Herrera Beutler’s record and policy positions did not shield her from anger over her anti-Trump stance. In the end, five Republicans — including the Congresswoman herself — were on the ballot, along with two Democrats.
The Democrats coalesced around Marie Gluesenkamp Perez, who won first place with 31%. The anti-Herrera Beutler vote was divided, but not enough to save the incumbent. When all of the votes were counted, Kent took 22.8% while Herrera Beutler took 22.3%, putting Kent over the incumbent by just over one thousand votes. Heidi St. John, another pro-Trump Republican, took 16%.
Many people have compared Jaime Herrera Beutler to Liz Cheney for their criticism of Trump. But they also have in common that they both lost their seats with coalitions of support that looked like those of a Democrat.
The only two counties Liz Cheney won in her primary were the same two that Biden-Harris won in Wyoming in the 2020 General Election.
In fact, in many recent Republican primaries, the candidate who is considered more reasonable has performed better than the Trump-endorsed candidate in more Democratic areas.
Herrera Beutler beat Kent in ancestrally Democratic Pacific County by three points and beat him by one point in Clark County.
But, like Herrera Beutler did in the 2018 general election, Kent ran up the score in Lewis County. Herrera Beutler netted 1,498 votes over Kent in Clark County.
He netted 1,458 over her in Lewis County, effectively canceling out her Clark County margin, despite the fact that Lewis County made up just 11% of the district and Clark County made up 64%.
Kent also performed extraordinarily well in Thurston County, taking 33%, compared to 19% for Herrera Beutler, netting 1,269 votes over the incumbent, despite the fact it made up just 4% of the district.
Population density was a big indicator of support for Herrera Beutler. Although Kent outperformed Herrera Beutler in Battleground and Washougal, Herrera Beutler tended to do best in the towns, particularly on I‑5.
Herrera Beutler received more votes than Kent in Vancouver, Camas, Ridgefield, Kalama, Kelso, Longview and Long Beach. Even while getting destroyed in Lewis County, Herrera Beutler edged out Kent in both Centralia and Chehalis.
Herrera Beutler is a victim of the fact that the Republican coalition in her district became increasingly rural. She became reliant on pro-Trump voters who saved her in 2018, and as a result, when she broke with and then continued to criticize Trump, she scared them away and no longer had enough votes to win.
This is a countrywide trend and is a symptom of the fact that WA-03 is becoming a more normal and nationalized district, which now has the standard American political divide based on population density.
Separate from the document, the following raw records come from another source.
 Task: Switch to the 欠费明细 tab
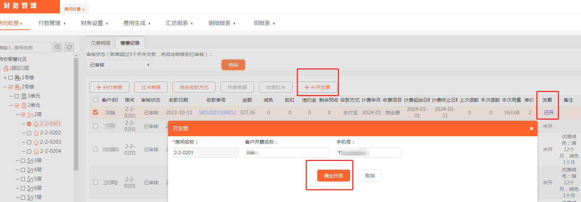click(x=101, y=43)
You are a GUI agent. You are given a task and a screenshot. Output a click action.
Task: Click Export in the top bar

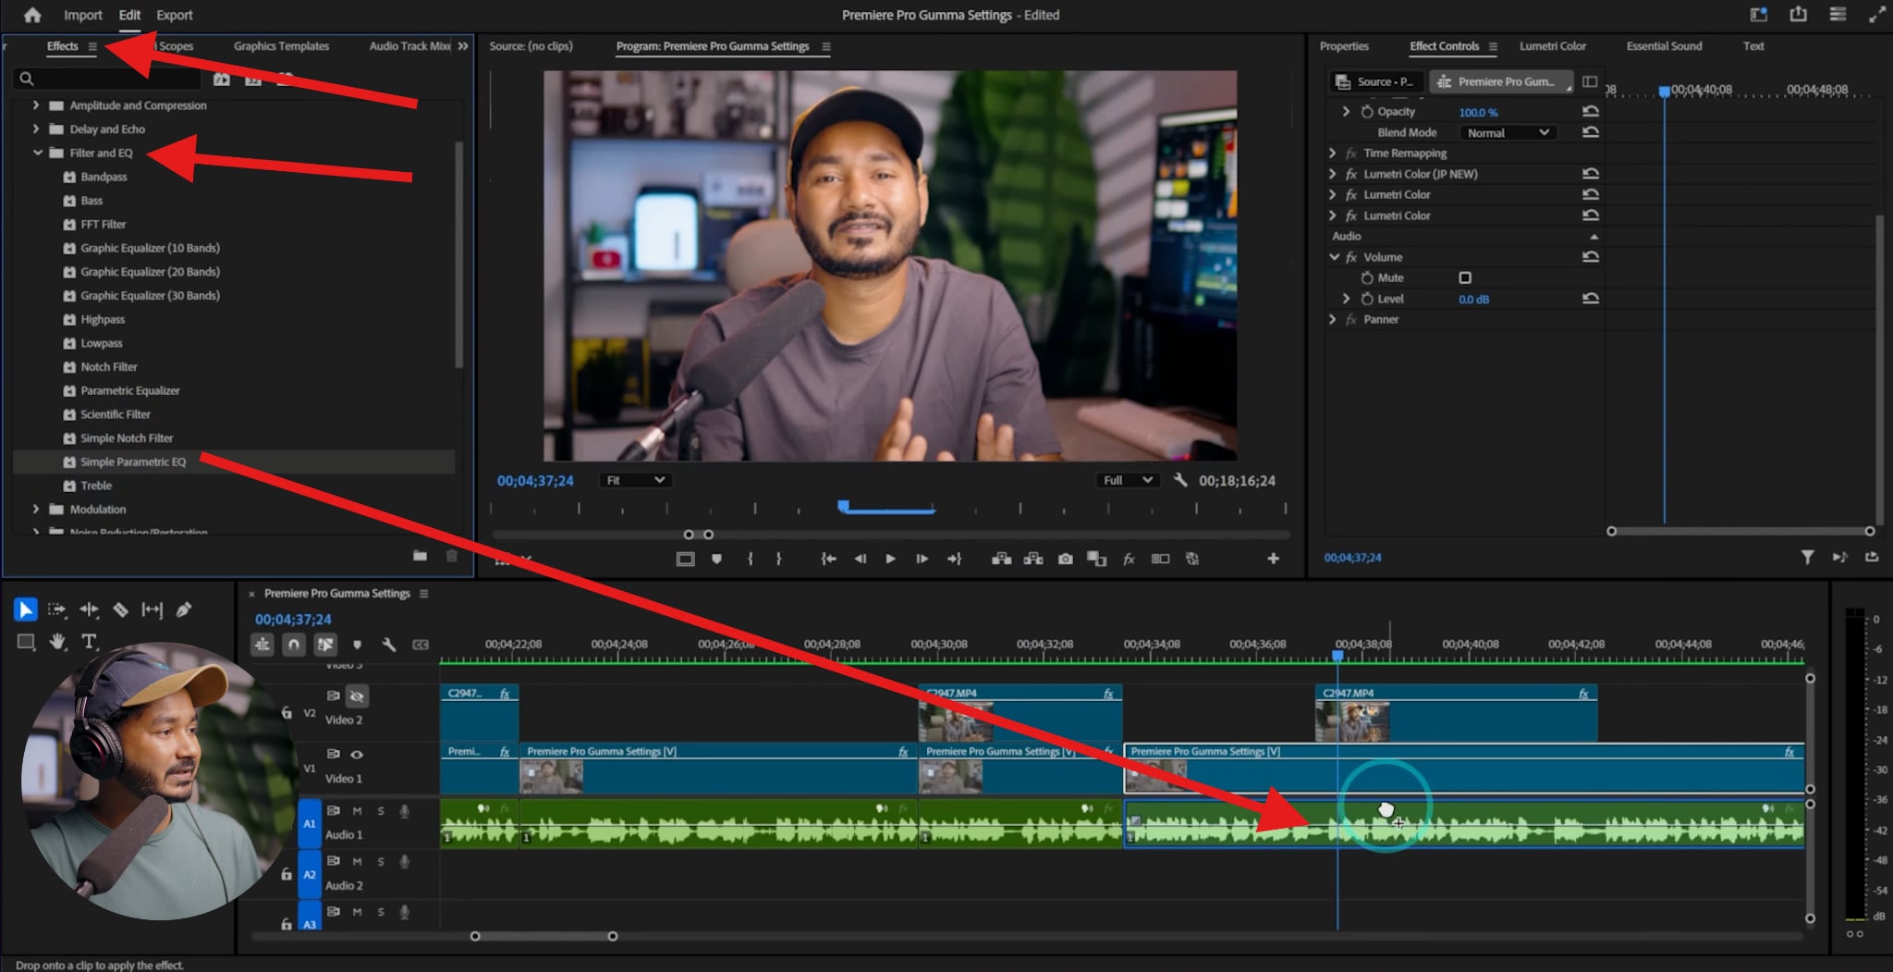(174, 15)
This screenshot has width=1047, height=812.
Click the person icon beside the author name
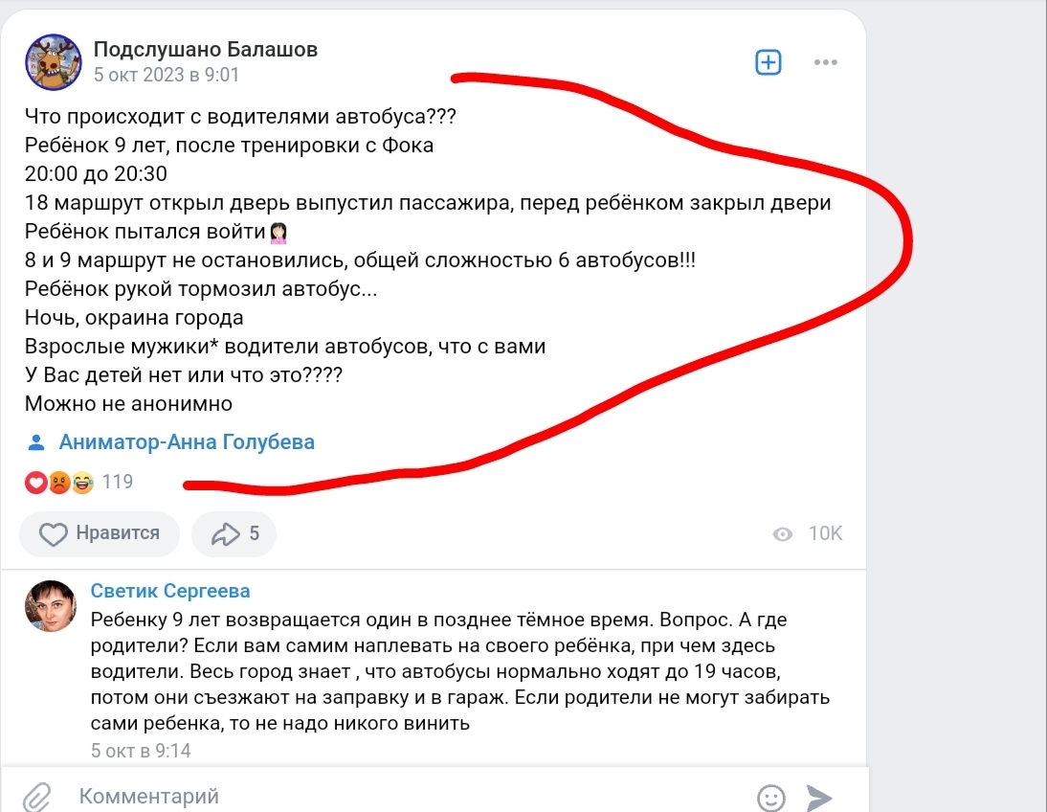tap(36, 442)
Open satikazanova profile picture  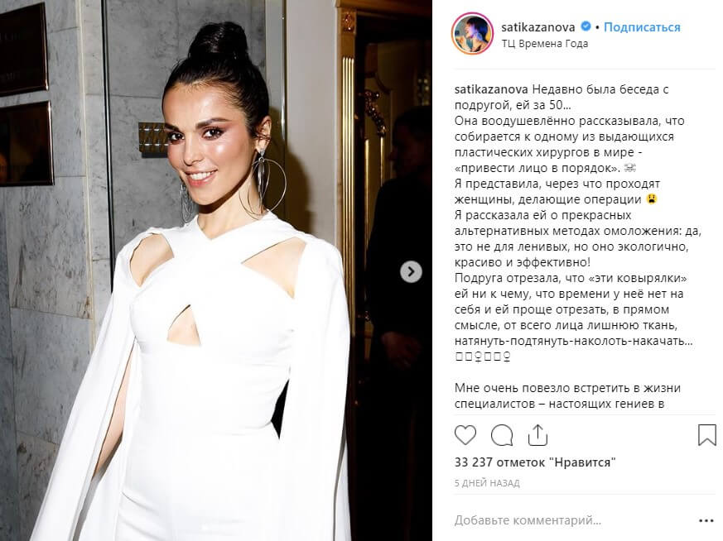pos(472,34)
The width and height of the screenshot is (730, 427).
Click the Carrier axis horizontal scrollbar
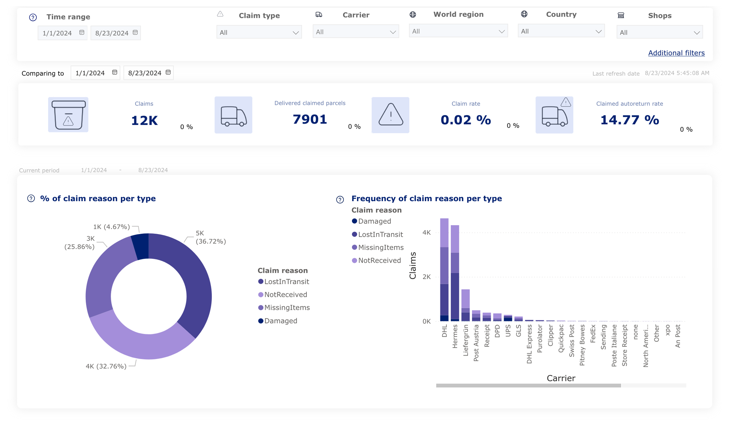click(x=528, y=386)
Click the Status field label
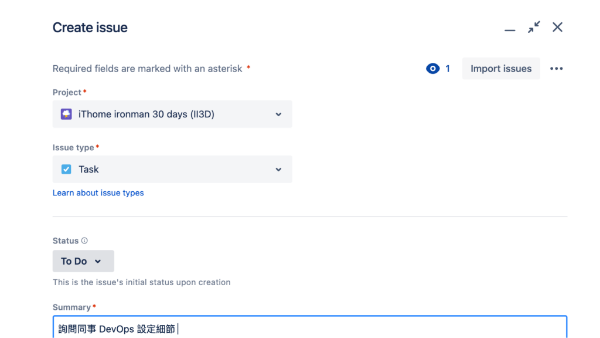The height and width of the screenshot is (338, 600). coord(65,241)
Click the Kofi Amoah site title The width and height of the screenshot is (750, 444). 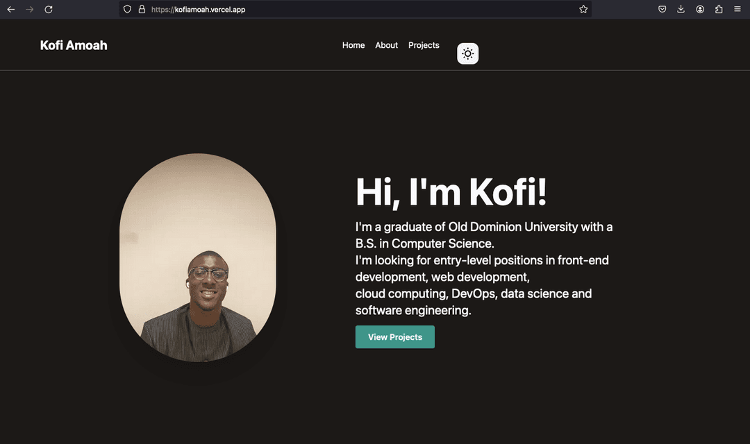74,45
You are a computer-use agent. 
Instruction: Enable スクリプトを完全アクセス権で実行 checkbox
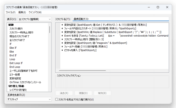57,99

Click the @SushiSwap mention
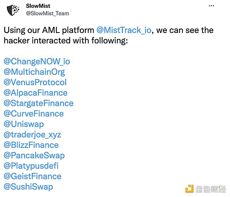tap(28, 187)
But still, many voters could see Republican Joe Kent as too extreme and too pro-Trump in the forthcoming general election. Another WA-03 twist — thanks to Marie Gluesenkamp Perez’s candidacy — may well be in the cards.
Editor’s Note: McCauley Pugh is an Associate Analyst at Lake Research Partners. He is originally from Federal Way. He studied Politics and International Relations and Italian Studies at University College Dublin and has an MSc in Comparative Politics with a specialism in Nationalism and Ethnic Politics from the London School of Economics and Political Science. Prior to working at LRP, McCauley worked for The Mellman Group and was an intern for U.S. Senator Maria Cantwell.